[Opening Text shown section]
Holt v. Bills

Decision Date09 December 1961
Docket NumberNo. 42355,42355
Citation366 P.2d 1009,189 Kan. 14
PartiesSylvan W. HOLT, Appellant, v. Frank John BILLS, Appellee.
CourtKansas Supreme Court

Syllabus by the Court.

The record in an appeal from the order of the trial court granting judgment notwithstanding the verdict for defendant in an action based upon an automobile collision is examined, and the finding of the jury convicting plaintiff of contributory negligence is found to be binding upon this court and the special findings being consistent with each other and contrary to the general verdict, the judgment for defendant must stand (G.S.1949, 60-2918).

John A. Bausch, Topeka, argued the cause, and L. M. Ascough, E. Edward Johnson and Wayne T. Stratton, Topeka, were with him on the briefs, for appellant.

William Hergenreter, Topeka, argued the cause, and Wendell L. Garlinghouse and Warren W. Shaw, Topeka, were with him on the briefs, for appellee.

JACKSON, Justice.
[Closing Text shown section]
§ **What you are asked to do**: Write out the part of the Holt v. Bills decision from "CourtKansas Supreme Court" up to and including "JACKSON, Justice.".
[Opening Information provided section]
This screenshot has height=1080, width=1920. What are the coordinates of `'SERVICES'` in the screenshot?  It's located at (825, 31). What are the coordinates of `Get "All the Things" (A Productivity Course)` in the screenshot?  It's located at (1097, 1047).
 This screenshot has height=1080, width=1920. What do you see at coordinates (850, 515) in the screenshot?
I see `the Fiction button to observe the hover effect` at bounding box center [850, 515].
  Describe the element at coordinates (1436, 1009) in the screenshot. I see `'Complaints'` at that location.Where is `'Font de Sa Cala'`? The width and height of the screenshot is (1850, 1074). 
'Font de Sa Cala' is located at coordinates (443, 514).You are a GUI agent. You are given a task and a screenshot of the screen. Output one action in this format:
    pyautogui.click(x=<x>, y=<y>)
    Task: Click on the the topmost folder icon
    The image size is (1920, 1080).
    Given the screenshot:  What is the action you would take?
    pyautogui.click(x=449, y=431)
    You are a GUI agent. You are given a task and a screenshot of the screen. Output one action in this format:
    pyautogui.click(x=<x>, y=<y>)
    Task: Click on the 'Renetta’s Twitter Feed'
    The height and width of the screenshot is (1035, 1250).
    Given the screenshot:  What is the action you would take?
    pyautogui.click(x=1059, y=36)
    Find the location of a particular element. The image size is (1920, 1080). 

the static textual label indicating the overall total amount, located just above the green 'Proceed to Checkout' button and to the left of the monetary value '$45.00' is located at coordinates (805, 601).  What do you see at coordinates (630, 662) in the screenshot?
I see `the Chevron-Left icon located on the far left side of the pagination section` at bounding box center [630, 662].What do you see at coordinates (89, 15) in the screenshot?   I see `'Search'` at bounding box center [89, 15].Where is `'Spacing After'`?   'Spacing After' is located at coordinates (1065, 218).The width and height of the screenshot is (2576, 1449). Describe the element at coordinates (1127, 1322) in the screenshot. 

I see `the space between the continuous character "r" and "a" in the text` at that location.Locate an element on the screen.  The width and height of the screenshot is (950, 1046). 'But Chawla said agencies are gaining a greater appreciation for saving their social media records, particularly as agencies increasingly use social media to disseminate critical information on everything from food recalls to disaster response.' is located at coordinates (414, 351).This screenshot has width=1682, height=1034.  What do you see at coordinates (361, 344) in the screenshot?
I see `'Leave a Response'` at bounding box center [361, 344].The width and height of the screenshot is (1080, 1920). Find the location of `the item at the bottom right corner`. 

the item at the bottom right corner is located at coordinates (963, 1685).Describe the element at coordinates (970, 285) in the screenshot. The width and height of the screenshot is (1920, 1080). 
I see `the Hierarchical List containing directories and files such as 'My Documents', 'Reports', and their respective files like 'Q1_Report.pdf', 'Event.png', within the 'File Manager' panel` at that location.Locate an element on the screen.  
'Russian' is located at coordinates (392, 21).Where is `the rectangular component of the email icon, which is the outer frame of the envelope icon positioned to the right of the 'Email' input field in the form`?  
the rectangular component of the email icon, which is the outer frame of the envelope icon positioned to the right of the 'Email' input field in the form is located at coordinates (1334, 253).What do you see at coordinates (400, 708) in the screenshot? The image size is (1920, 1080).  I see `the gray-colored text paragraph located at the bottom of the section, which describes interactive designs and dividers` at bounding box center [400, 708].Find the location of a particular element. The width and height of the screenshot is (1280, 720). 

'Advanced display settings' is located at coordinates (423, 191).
[Closing Information provided section]
§ **Answer space**:
CourtKansas Supreme Court

Syllabus by the Court.

The record in an appeal from the order of the trial court granting judgment notwithstanding the verdict for defendant in an action based upon an automobile collision is examined, and the finding of the jury convicting plaintiff of contributory negligence is found to be binding upon this court and the special findings being consistent with each other and contrary to the general verdict, the judgment for defendant must stand (G.S.1949, 60-2918).

John A. Bausch, Topeka, argued the cause, and L. M. Ascough, E. Edward Johnson and Wayne T. Stratton, Topeka, were with him on the briefs, for appellant.

William Hergenreter, Topeka, argued the cause, and Wendell L. Garlinghouse and Warren W. Shaw, Topeka, were with him on the briefs, for appellee.

JACKSON, Justice.